Elon Musk ha sorpreso i suoi follower di X con una mossa enigmatica: ha cambiato il suo nome in ‘Kekius Maximus‘ e ha aggiornato l’avatar con l’immagine di “Pepe the Frog” vestito da gladiatore, mentre impugna un controller per videogiochi. Il gesto ha scatenato una serie di speculazioni sul web, che vanno dal film Il Gladiatore all’estrema destra, fino ai videogiochi e alle criptovalute.
Il nome ‘Kekius Maximus‘ è stato interpretato come una latinizzazione di ‘kek’, un termine che indica una risata incontrollata, reso celebre dai gamer ma ora spesso associato all’alt-right, un movimento politico di estrema destra. ‘Kek’, infatti, era anche il nome di un antico dio egizio delle tenebre, talvolta raffigurato con la testa di una rana, simbolo che si lega alla figura di Pepe the Frog. Il personaggio, che ha avuto origine come un semplice cartone animato nella serie di fumetti Boy’s Club, è stato successivamente associato ai suprematisti bianchi e all’alt-right, specialmente durante le elezioni presidenziali del 2016. L’Anti-Defamation League ha definito Pepe un “simbolo di odio“, nonché il “meme preferito dell’alt-right“.

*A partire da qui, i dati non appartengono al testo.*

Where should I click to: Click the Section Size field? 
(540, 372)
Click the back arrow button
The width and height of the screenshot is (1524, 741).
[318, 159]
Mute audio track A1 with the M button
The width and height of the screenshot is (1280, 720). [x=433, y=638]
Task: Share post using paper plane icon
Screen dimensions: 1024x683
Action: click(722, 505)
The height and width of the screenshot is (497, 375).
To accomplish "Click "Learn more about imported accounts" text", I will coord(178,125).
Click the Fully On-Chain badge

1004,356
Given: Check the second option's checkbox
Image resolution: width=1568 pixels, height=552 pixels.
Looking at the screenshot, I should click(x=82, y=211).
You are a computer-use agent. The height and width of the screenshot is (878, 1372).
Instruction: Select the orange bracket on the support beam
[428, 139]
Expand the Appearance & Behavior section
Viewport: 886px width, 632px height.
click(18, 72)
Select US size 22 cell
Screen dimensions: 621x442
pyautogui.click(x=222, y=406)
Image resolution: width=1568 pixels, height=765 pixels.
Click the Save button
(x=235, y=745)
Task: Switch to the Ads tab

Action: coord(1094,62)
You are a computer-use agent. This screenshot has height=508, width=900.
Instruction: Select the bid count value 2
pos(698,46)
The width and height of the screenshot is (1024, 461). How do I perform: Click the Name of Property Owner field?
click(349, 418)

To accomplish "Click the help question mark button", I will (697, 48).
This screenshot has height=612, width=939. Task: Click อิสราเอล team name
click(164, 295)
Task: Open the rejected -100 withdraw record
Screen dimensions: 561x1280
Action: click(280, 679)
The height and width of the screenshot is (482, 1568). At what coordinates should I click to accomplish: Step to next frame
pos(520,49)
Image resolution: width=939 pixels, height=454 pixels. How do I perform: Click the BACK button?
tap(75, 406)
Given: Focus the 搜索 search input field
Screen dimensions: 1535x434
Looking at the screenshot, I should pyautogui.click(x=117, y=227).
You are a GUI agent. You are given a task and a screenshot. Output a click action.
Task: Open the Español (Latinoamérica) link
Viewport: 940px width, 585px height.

Nonostante Musk e altri utenti dei social abbiano sempre respinto queste accuse, recentemente il fondatore di Tesla ha sollevato ulteriori polemiche con il suo endorsement all’ultradestra tedesca, in particolare al partito AfD. Su X, ha infatti definito il presidente Frank-Walter Steinmeier “un tiranno” e il cancelliere dimissionario Olaf Scholz “uno stupido” e “un idiota incompetente“, mentre Scholz gli ha risposto duramente durante il discorso di Capodanno, affermando: “Non è chi grida più forte a decidere il futuro della Germania, ma la maggioranza delle persone oneste e ragionevoli“.
A suscitare ulteriore curiosità, Musk ha scritto un altro post su X: “Kekius Maximus raggiungerà presto il livello 80 in hardcore PoE“. Questo ha alimentato le speculazioni su un possibile riferimento al popolare videogioco Path of Exile 2, a cui Musk è noto per giocare, ma il termine PoE potrebbe anche richiamare l’attenzione sulle criptovalute. Infatti, ‘Kekius Maximus’ è anche il nome di un “memecoin”, una criptovaluta basata su un meme virale che ha visto il suo valore crescere di oltre il 900% martedì scorso, come riportato da CoinGecko.
Musk ha avuto precedenti nel manipolare i mercati delle criptovalute con i suoi interventi sui social media, ma non è chiaro se ci sia una connessione diretta con ‘Kekius Maximus’. Potrebbe essere solo una stranezza di fine anno, o forse qualcosa di più significativo. Le speculazioni sono destinate a continuare mentre Musk si appresta a dare una nuova forma alla sua immagine pubblica su X.